Now lets say as you and Fred were pouring the gas Tom (preignition) came along with a lighter and ignited the gas. There would only be one flame front and it would kill both you, Fred and the kite. Pre ignition can happen at any time and is a result of running too hot, which can be a result of prolonged detonation. One of the reasons it can be so destructive is that if it happens at BDC and the momentum of the engine will try to compress the explosion.

 

This is exactly it. Water has a much better heat absorption rate then gasoline. Water doesn't burn so it can't actually make any power directly, it simply allows you to remove heat from the combustion chamber .

 

same Idea with meth injection

 

understood - because pre-ignition would cause a spike in pressure before the rotor has completed its compression turn. so instead of driving the rotor, we're blowing out the seals.

 

My understanding is that, although it may not be nearly as high of a value as a gasoline ignition, the change from water to steam / vapor will directly drive the the piston / rotor as well.

I have read of a 6-stroke engine (versus a 4-stroke engine) which would eliminate the cooling system, and add a 2-stroke cycle which would add the injection of only water during compression, pull heat from the system (thus cooling the engine) to vaporize the water & drive the piston, be exhausted out, then return to the "normal" 4-strokes.

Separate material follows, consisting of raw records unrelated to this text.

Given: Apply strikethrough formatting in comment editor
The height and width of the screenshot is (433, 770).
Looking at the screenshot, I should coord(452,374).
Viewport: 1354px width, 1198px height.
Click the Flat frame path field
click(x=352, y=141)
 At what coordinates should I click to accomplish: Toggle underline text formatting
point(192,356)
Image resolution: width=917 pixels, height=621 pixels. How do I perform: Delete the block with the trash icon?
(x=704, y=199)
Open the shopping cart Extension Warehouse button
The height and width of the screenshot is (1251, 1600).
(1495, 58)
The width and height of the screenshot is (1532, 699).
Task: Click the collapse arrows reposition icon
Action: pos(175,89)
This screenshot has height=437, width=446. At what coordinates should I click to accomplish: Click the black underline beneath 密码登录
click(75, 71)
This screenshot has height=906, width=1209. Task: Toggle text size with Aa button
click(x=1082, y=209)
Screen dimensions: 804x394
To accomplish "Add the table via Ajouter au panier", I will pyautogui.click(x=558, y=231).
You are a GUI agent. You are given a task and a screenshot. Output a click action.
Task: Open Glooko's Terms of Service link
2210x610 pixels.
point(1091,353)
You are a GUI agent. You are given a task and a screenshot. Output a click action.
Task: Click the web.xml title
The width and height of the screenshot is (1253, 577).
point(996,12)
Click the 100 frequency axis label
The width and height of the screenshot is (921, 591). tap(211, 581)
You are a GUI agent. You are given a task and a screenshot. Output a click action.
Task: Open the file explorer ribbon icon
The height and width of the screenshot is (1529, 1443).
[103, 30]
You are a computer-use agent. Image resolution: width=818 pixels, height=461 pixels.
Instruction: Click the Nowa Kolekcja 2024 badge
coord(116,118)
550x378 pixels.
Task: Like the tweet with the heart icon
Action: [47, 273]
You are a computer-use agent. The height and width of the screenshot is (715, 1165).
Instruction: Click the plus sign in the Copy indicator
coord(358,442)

An engine of this cycle would not be as powerful per cylinder versus a 4-stroke engine, however it would be much more efficient since you are using the wasted heat energy from the gasoline to expand the water and drive the pistons.

 

Wow - this topic brings up a lot of great reading which I believe is going to prove to be extremely helpful. Thank you so much for the input.

I am planning to experiment with some alternative fuels (beyond those typically considered) in a rotary and know that nothing will prove to be more successful than that with the right information and proper planning. I knew that detonation and pre-ignition are of particular concern and that running lean would cause this and result in a blown engine.